*** Opening GIVEN INFORMATION ***

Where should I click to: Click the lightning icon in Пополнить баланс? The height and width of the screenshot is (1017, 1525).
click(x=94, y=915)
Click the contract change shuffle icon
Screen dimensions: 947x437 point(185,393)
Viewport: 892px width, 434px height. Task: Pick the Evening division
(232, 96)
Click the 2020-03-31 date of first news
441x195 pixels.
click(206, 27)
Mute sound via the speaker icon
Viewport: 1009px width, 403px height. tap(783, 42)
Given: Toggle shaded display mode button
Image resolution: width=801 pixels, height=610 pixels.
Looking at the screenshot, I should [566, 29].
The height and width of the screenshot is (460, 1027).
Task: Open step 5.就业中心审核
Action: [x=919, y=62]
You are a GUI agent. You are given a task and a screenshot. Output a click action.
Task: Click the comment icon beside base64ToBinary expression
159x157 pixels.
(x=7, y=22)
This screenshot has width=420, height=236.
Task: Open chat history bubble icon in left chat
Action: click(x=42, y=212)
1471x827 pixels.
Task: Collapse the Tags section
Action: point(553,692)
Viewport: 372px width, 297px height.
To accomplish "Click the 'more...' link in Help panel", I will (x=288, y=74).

*** Closing GIVEN INFORMATION ***

REQUIRED WORK =>
Your answer should repeat every entry exactly.

SOLUTION TO THIS EXERCISE =>
Where should I click to: Click the lightning icon in Пополнить баланс? The height and width of the screenshot is (1017, 1525).
click(x=94, y=915)
Click the contract change shuffle icon
Screen dimensions: 947x437 point(185,393)
Viewport: 892px width, 434px height. Task: Pick the Evening division
(232, 96)
Click the 2020-03-31 date of first news
441x195 pixels.
click(206, 27)
Mute sound via the speaker icon
Viewport: 1009px width, 403px height. tap(783, 42)
Given: Toggle shaded display mode button
Image resolution: width=801 pixels, height=610 pixels.
Looking at the screenshot, I should [566, 29].
The height and width of the screenshot is (460, 1027).
Task: Open step 5.就业中心审核
Action: [x=919, y=62]
You are a GUI agent. You are given a task and a screenshot. Output a click action.
Task: Click the comment icon beside base64ToBinary expression
159x157 pixels.
(x=7, y=22)
This screenshot has width=420, height=236.
Task: Open chat history bubble icon in left chat
Action: click(x=42, y=212)
1471x827 pixels.
Task: Collapse the Tags section
Action: point(553,692)
Viewport: 372px width, 297px height.
To accomplish "Click the 'more...' link in Help panel", I will (x=288, y=74).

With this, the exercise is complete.